Le teorie sui bambini

E anche se i più piccoli sono comunque esposti al contagio, gli scienziati stanno cercando di capire perché così tanti bambini sembrano essere relativamente immuni al nuovo Covid-19. Tra le teorie che si stanno approfondendo è che i più piccoli esprimano meno il recettore ACE2 (possibile recettore per Sars-Cov). “Potrebbe non essere così sviluppato nei bambini come negli adulti e questo renderebbe più difficile il legame tra le punte delle minuscole particelle virali e l’ingresso delle particelle virali”, ha chiarito Murthy.
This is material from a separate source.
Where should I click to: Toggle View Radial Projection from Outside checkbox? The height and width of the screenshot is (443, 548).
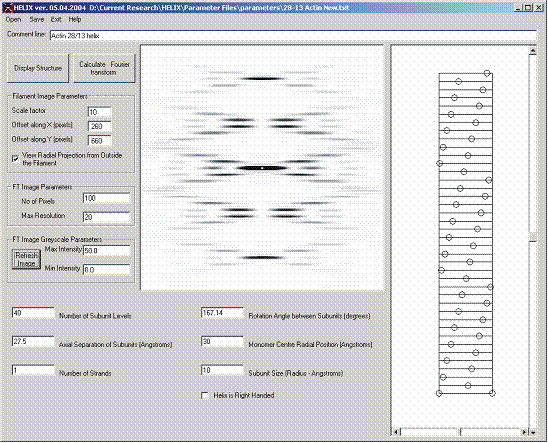(x=15, y=159)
Un’altra teoria è che i bambini, in generale, hanno polmoni più sani degli adulti, che sono stati più esposti all’inquinamento nel corso della vita.

La situazione in Italia

In Italia, per adesso, e in particolare in Lombardia, la regione attualmente più colpita dal nuovo coronavirus, non registra casi di pazienti pediatrici gravi. “Ci sono stati alcuni ricoveri di bambini, ma i sitnomi sono sempre stati lievi, senza mai destare grandi preoccupazioni”, ha spiegato Gian Vincenzo Zuccotti, direttore del dipartimento di Pediatria all’ospedale dei Bambini Buzzi, di Milano.